- **WORK TASK**: Write out exactly what each line says, starting with the first line below and ending on the one with "About us (79, 1402)".

(TASK MATERIAL)

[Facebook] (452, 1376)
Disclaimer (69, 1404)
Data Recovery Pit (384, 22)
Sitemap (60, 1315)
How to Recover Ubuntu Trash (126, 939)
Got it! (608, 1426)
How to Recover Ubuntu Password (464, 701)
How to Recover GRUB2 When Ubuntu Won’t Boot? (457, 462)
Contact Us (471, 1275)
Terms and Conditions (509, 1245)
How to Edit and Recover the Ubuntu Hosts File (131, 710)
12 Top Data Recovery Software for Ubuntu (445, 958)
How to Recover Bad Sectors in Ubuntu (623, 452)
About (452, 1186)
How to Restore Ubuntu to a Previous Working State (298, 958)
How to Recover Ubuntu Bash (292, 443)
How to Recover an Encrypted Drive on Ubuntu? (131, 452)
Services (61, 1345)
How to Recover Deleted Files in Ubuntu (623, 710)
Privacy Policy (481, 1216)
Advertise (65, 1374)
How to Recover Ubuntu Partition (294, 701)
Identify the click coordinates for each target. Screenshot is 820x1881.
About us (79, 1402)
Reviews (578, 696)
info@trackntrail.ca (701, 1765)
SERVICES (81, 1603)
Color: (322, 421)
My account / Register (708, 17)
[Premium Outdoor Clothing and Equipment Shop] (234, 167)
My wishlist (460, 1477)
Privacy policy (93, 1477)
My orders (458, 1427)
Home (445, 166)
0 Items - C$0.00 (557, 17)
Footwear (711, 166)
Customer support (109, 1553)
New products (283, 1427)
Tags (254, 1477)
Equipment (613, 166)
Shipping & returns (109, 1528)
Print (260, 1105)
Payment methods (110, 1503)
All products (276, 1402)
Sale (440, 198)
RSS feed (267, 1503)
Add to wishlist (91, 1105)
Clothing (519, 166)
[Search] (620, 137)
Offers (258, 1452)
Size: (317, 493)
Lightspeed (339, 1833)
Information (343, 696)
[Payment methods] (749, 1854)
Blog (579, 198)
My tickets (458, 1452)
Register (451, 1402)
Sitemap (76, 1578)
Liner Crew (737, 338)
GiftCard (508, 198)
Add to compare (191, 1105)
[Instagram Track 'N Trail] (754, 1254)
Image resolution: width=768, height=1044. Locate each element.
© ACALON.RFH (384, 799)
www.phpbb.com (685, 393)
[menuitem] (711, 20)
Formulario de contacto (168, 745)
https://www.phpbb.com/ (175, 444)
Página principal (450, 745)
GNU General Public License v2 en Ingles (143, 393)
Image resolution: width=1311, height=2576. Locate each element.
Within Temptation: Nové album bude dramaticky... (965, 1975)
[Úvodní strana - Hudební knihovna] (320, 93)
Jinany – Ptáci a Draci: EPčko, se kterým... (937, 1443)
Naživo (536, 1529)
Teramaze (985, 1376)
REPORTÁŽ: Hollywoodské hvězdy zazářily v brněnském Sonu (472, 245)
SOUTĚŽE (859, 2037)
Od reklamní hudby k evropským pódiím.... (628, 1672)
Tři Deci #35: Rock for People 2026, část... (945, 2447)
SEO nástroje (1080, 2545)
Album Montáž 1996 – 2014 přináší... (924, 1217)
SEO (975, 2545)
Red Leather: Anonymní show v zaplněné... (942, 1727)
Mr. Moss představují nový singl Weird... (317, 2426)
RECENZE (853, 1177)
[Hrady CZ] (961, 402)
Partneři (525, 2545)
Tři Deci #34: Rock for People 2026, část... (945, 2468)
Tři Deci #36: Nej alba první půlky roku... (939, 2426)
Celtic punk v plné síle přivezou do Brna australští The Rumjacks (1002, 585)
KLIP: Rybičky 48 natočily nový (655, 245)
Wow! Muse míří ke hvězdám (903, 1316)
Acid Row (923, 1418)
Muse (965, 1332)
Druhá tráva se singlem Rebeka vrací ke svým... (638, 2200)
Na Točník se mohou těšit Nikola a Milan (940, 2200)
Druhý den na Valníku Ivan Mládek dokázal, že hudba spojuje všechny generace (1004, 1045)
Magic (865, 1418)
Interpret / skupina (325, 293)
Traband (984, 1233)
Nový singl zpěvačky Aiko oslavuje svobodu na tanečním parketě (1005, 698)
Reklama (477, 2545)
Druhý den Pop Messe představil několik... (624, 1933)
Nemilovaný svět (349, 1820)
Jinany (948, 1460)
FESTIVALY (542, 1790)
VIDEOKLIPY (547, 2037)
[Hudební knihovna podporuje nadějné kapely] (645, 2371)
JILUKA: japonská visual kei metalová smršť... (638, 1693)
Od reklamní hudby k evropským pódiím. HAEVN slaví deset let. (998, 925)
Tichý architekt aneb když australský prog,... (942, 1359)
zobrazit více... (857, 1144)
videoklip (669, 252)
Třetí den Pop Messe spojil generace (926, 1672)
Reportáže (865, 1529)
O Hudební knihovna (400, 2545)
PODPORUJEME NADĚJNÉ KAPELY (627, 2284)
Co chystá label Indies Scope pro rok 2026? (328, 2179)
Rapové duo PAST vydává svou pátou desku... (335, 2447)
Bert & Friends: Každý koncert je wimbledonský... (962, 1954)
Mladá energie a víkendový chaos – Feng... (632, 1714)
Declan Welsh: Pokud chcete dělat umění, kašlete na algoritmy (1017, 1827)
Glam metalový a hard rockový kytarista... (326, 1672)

(End TASK MATERIAL)

- **YOUR RESPONSE**:
[Facebook] (452, 1376)
Disclaimer (69, 1404)
Data Recovery Pit (384, 22)
Sitemap (60, 1315)
How to Recover Ubuntu Trash (126, 939)
Got it! (608, 1426)
How to Recover Ubuntu Password (464, 701)
How to Recover GRUB2 When Ubuntu Won’t Boot? (457, 462)
Contact Us (471, 1275)
Terms and Conditions (509, 1245)
How to Edit and Recover the Ubuntu Hosts File (131, 710)
12 Top Data Recovery Software for Ubuntu (445, 958)
How to Recover Bad Sectors in Ubuntu (623, 452)
About (452, 1186)
How to Restore Ubuntu to a Previous Working State (298, 958)
How to Recover Ubuntu Bash (292, 443)
How to Recover an Encrypted Drive on Ubuntu? (131, 452)
Services (61, 1345)
How to Recover Deleted Files in Ubuntu (623, 710)
Privacy Policy (481, 1216)
Advertise (65, 1374)
How to Recover Ubuntu Partition (294, 701)
Identify the click coordinates for each target. Screenshot is 820x1881.
About us (79, 1402)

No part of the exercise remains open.